As designed Allow activity summary test emails with $config['enableMail'] = false

Mouth

Well-known member
If a DEV/Test environment of xF has $config['enableMail'] = false; within it's config.php, still allow sending of test emails ( /admin.php?activity-summary/ and /admin.php?tools/test-email ). This will allow testing of email systems without having to allow global sending of emails or utilise workarounds.
 
Not technically a bug but I think we'll change this and we'll move to bugs to track it there.

I should note that admin.php?tools/test-email isn't actually affected by the enableMail flag - when set to false test emails are still sent, so there is an inconsistency here.
 
An addendum to the original bug report, if the feature is unchecked and a test email is 'sent', although there is a positive confirmation message, no email is actually sent.

Ideally it would be possible to send a test email even if the feature is disabled (rather than disabling the test email functionality).
 
OK. We actually don't prevent sending activity summary test emails either... so nothing to do there.

An addendum to the original bug report, if the feature is unchecked and a test email is 'sent', although there is a positive confirmation message, no email is actually sent.

Ideally it would be possible to send a test email even if the feature is disabled (rather than disabling the test email functionality).
We've made a change here though it isn't necessarily retroactive as it involves setting a default value once the option is disabled.

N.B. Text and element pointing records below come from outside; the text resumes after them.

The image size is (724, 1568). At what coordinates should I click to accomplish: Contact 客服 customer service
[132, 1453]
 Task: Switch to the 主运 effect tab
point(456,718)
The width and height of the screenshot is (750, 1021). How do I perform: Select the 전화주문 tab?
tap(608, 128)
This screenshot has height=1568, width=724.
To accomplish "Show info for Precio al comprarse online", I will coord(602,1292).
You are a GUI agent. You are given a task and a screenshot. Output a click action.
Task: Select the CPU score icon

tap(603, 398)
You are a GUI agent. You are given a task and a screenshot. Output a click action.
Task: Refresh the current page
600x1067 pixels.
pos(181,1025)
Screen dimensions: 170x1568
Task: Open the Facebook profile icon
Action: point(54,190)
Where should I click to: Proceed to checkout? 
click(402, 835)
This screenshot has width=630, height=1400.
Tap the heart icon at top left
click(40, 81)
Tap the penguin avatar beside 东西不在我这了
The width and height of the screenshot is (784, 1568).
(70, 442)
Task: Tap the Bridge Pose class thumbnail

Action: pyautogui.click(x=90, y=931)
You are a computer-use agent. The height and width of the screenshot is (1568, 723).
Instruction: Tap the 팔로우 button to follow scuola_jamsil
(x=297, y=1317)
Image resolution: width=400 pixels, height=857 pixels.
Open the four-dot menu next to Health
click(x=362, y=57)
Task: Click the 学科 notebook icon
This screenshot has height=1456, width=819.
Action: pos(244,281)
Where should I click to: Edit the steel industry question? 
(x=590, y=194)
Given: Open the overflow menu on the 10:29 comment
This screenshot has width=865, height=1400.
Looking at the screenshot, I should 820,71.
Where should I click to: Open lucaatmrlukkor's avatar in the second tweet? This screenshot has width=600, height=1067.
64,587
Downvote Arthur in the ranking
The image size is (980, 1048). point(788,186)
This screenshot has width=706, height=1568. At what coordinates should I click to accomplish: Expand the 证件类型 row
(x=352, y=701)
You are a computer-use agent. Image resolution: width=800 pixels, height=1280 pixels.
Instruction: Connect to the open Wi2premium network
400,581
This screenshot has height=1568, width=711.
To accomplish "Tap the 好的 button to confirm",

You'll be able to toggle the option on/off to get the same effect and then after that, test emails can be sent even if the option is disabled.
 
OK. We actually don't prevent sending activity summary test emails either... so nothing to do there.
I'm not sure that's true? Using 2.2b5, and changing src/config.php between utilising /admin.php?activity-summary/send-test-email ...

Code:
//$config['enableMail'] = false;
//$c->extend('mailer.transport', function()
//{
//    return \XF\Mail\Mailer::getTransportFromOption('file', [
//        'path' => \XF::getRootDirectory() . '/internal_data'
//    ]);
//});
... email is sent and received by mail client (Gmail)

Code:
$config['enableMail'] = false;
//$c->extend('mailer.transport', function()
//{
//    return \XF\Mail\Mailer::getTransportFromOption('file', [
//        'path' => \XF::getRootDirectory() . '/internal_data'
//    ]);
//});
... no email is received by mail client

Code:
$config['enableMail'] = false;
$c->extend('mailer.transport', function()
{
    return \XF\Mail\Mailer::getTransportFromOption('file', [
        'path' => \XF::getRootDirectory() . '/internal_data'
    ]);
});
... email is deposited into internal_data/*.eml file
 
Setting the transport via config.php actually overrides the enableMail switch apparently. I had no idea 🙃

So something we still need to look into but that does explain why emails are written out locally even if enableMail is false.
 
Ok, unfortunately I'm not seeing a great way to workaround this without potentially fairly extensive changes or some weird special cases and I'm not sure that's the right thing to do.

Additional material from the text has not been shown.